Heat capacity changes and hydrophobic interactions in the binding of FK506 and rapamycin to the FK506 binding protein.

Differential interactions among nonpolar moieties at protein/ligand interfaces, and of these nonpolar groups with water, collectively termed hydrophobic interactions, are widely believed to make important energetic contributions to the stability of protein/ligand complexes. Quantitative estimates of hydrophobic interactions, and an evaluation of their structural basis, are essential for obtaining structure-based predictions of the free energies of binding for the purpose of drug design. Two largely nonpolar, immunosuppressive agents, FK506 and rapamycin, each bind with high affinity to a common hydrophobic pocket on a small peptidylproline cis-trans isomerase known as FK506 binding protein (FKBP-12) and inhibit its activity.

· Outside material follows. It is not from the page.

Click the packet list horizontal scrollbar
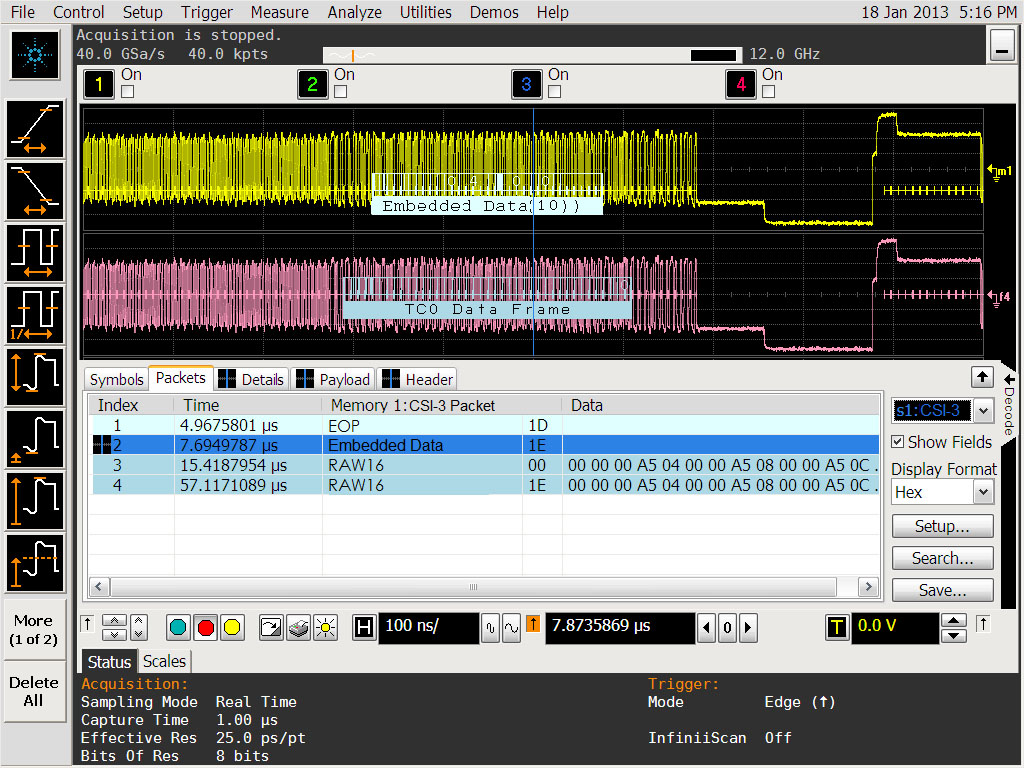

In an effort to elucidate the structural features of these ligands responsible for the observed energetics, we have undertaken an investigation of the thermodynamics of binding of FK506 and rapamycin to FKBP-12. Enthalpies of binding have been determined by high-precision titration calorimetry over a range of temperature, allowing estimates of heat capacity changes. By analyzing the distribution of changes in solvent-accessible surface area upon binding of FK506 to FKBP-12 from crystallographic data, it is found that 99% of the net surface buried upon binding involves nonpolar groups. This leads to a heat capacity change of FK506 binding, normalized to the amount of nonpolar surface, of -0.40 +/- 0.02 cal.K-1.mol-1.A-2 (1 cal = 4.18 J), a value similar to that obtained for the aqueous dissolution of hydrophobic substances. Our observations are discussed in view of the general nature of hydrophobic interaction processes.